Voilà ce que lisaient, les Français et Françaises dans un journal de l'opposition au gouvernement, ce dimanche 7 avril 2028. Bien sûr certains événements étaient grossis afin de montrer l'incompétence du pouvoir en place à résoudre cette guerre. Mais en globalité, c'était la triste et dure vérité que devait accepter des millions de Français.

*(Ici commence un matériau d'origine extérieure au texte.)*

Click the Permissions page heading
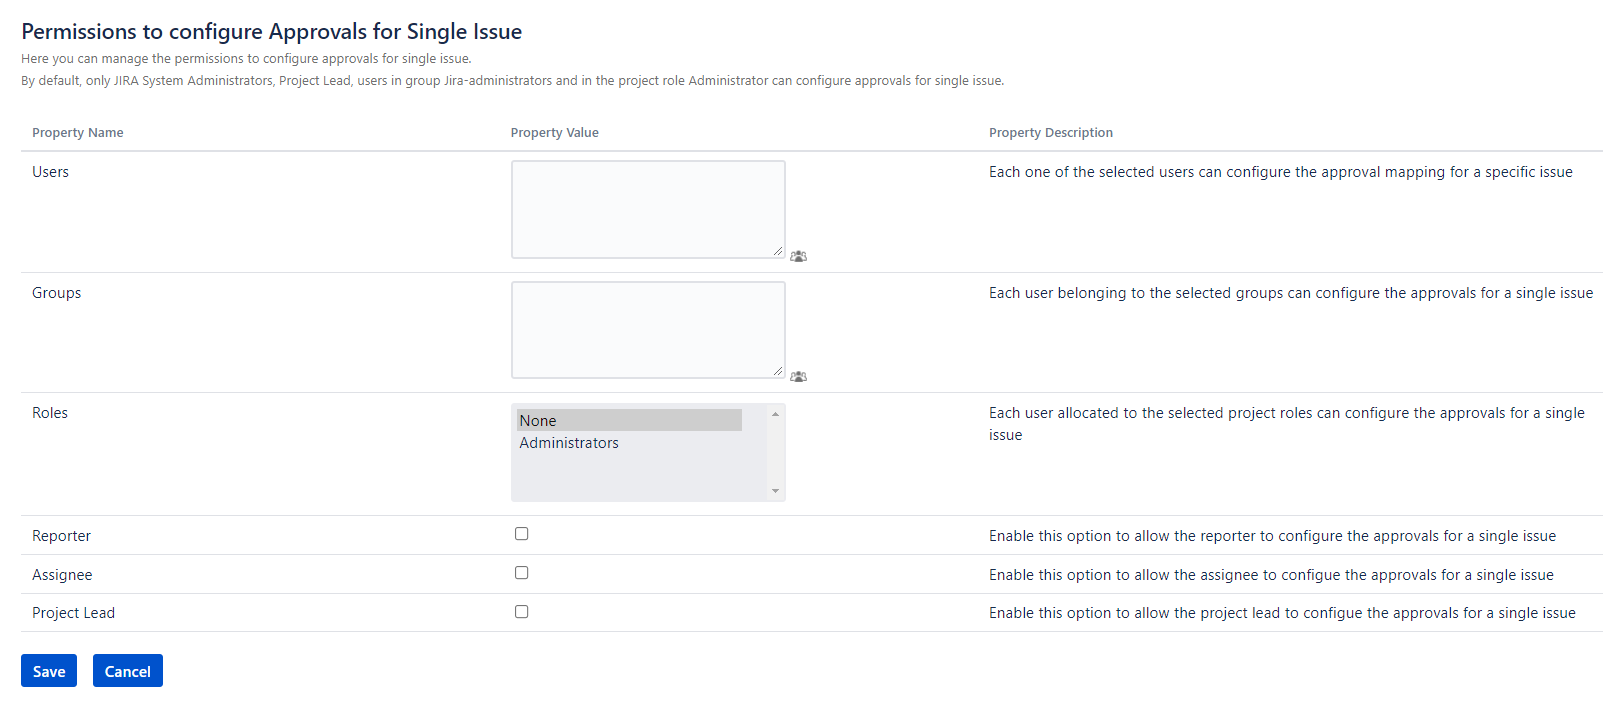This screenshot has width=1603, height=722. (x=271, y=32)
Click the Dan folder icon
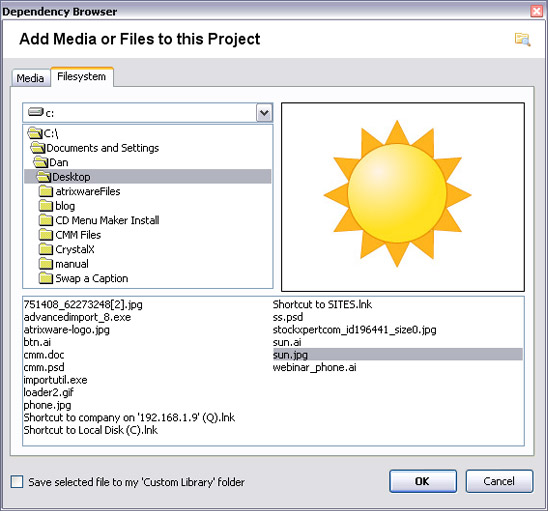Viewport: 550px width, 512px height. click(x=40, y=162)
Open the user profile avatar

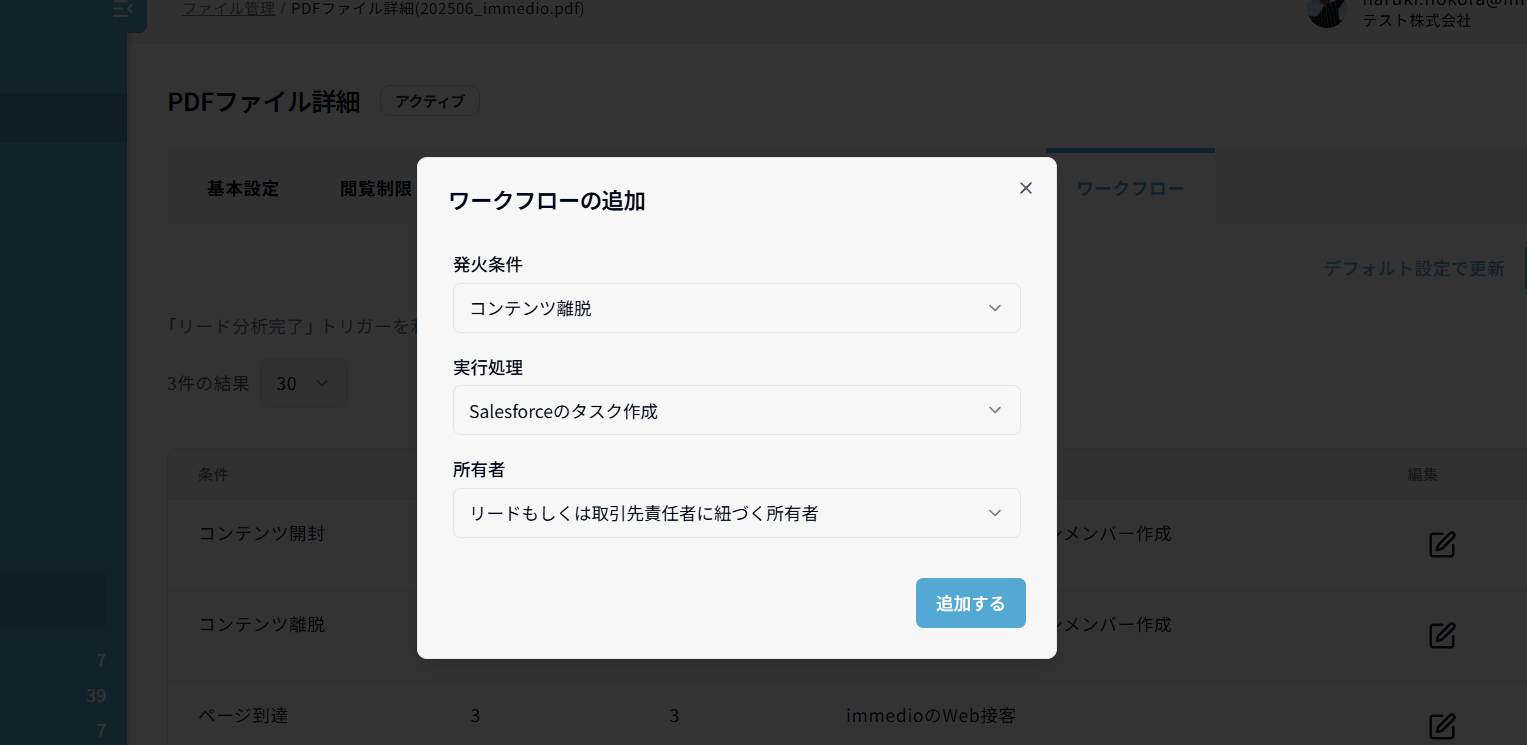click(x=1327, y=12)
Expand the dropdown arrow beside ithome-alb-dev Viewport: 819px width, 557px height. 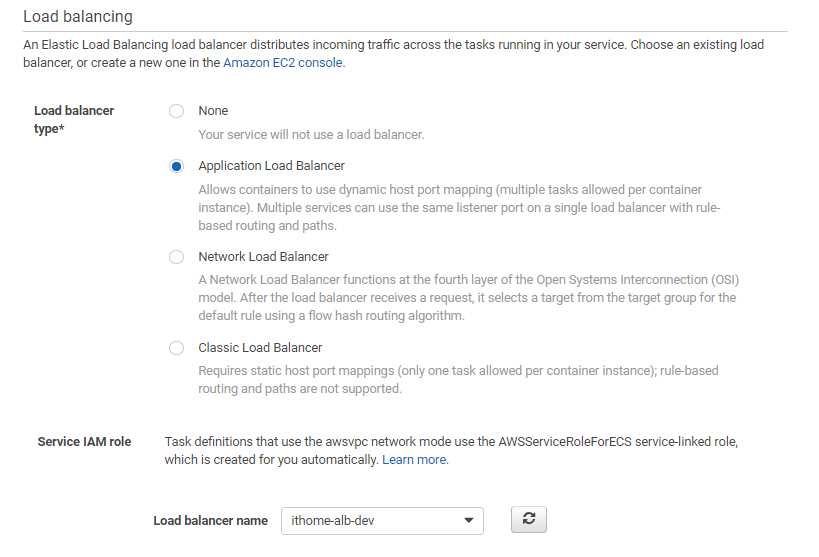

La déclaration de guerre avait été faite depuis la fin du mois de mars, mais les hostilités ne commencèrent que plus tard. Pendant un long moment, rien ne se passa, selon les médias nationaux, à tel point que beaucoup de personnes pensèrent à un canular. Mais voilà qu’hier, un inconnu ayant pris le contrôle d’une chaîne de télévision, fit la promesse de révéler la vérité sur le conflit, dont, d’après lui, on ignorait de nombreuses choses. Malgré ce message, le pays était resté dans le doute, car de l’autre côté le ministère avait assuré que ces paroles étaient sans fondement et que l’armée française se portait pour le mieux.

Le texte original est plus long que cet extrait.